Thirty-eight years after he fled his homeland, crawling through minefields and struggling through heavy snow, Tasnadi came home to Hungary with President Bush.
He had left as a 25-year-old man, fleeing a communist dictatorship. He came back as a 64-year-old naturalized American, an Associated Press photographer covering the first visit by a U.S. president to Tasnadi's homeland.
"If I won $1 million, I wouldn't feel better," Tasnadi said on the two- hour flight from Warsaw.
When Air Force One landed, Tasnadi hurried off the plane and jumped down the last two steps to the ground. He threw his hands above his head, clenched fists in victory.
He repeated the gesture as he trotted across the tarmac to be in place to photograph Bush. "Welcome home, Charlie," his colleagues told him.
As he focused his camera on Bush, Tasnadi's hands shook.
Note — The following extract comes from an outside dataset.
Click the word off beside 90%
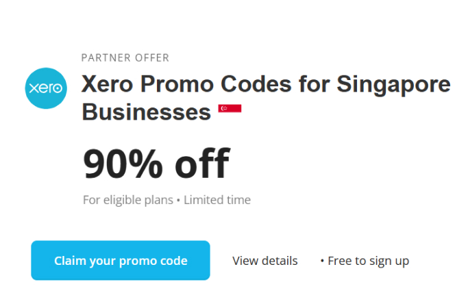This screenshot has width=468, height=308. coord(201,164)
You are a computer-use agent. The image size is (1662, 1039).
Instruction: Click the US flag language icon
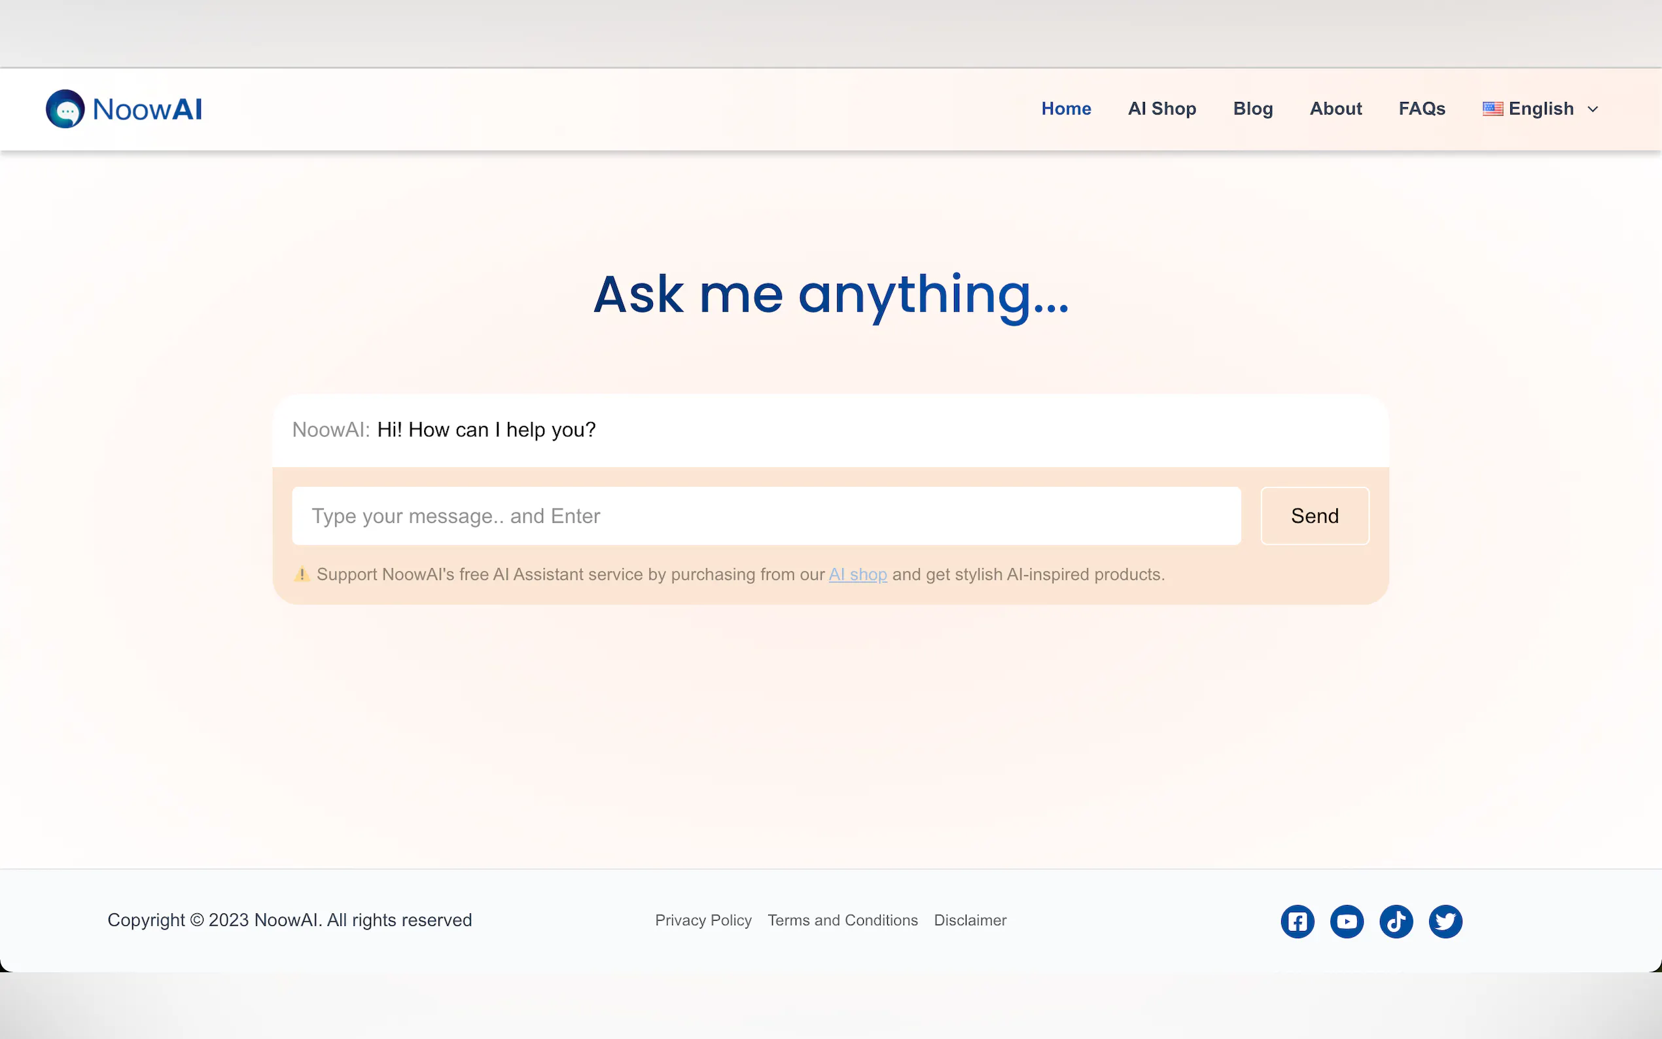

His story was well known to Bush, and the president summoned the photographer to a forward cabin on Air Force One to offer his congratulations during the flight.
Tasnadi said Bush had told him that "he was very happy that I was here. He said it was most fitting and proper that I return this way."
The photographer's return was a poignant contrast to the way he had left.
Tasnadi, a championship skier, and his sweetheart, Maria, now his wife, joined a group of six other adults and two children in making their escape from Hungary during the first heavy snowfall of the 1950-51 winter.
He concocted a story about heading for the slopes, telling the truth only to his mother who, by design, would report him missing two days later.
In the freezing cold, the group made its way across the border to Austria. On the final, nightlong leg across the border, Tasnadi carried one of the young children on his back.
Once in Austria, the group struggled to elude Soviet guards in the 50-mile Soviet zone of that nation, and made it to Salzburg several days later.
It was a harrowing trip. The other child, carried by another man, had to be knocked unconscious to keep it from crying and alerting the guards.
"And it was so miserably cold," Tasnadi said. "Twice I fell through the ice up to my chest. I couldn't even feel it."
Unexpectedly on Tuesday, Tasnadi said he was not overwhelmed with emotion when he came back, covering Bush in a downpour at a welcoming ceremony in Lajos Kossuth Square before a monument to the Hungarian hero who fought the Hapsburgs.
"I never covered any presidential act in such a rain outside," Tasnadi said. "I was so overwhelmed with the work and to cover the president that it didn't hit me so deeply as I expected."
"The weather messed up the whole arrival ceremony so there were no national anthems" — the playing of which Tasnadi had feared would overwhelm him. "I just looked at this place and thought, my God, this is the place where as a small boy, I was standing as honor guard" as a Boy Scout during civic ceremonies.
Tasnadi said he was surprised by the huge turnout of Hungarians, despite the bad weather, to greet Bush.
"It shows how the Hungarian people feel about the United States and this president. This impressed me very deeply."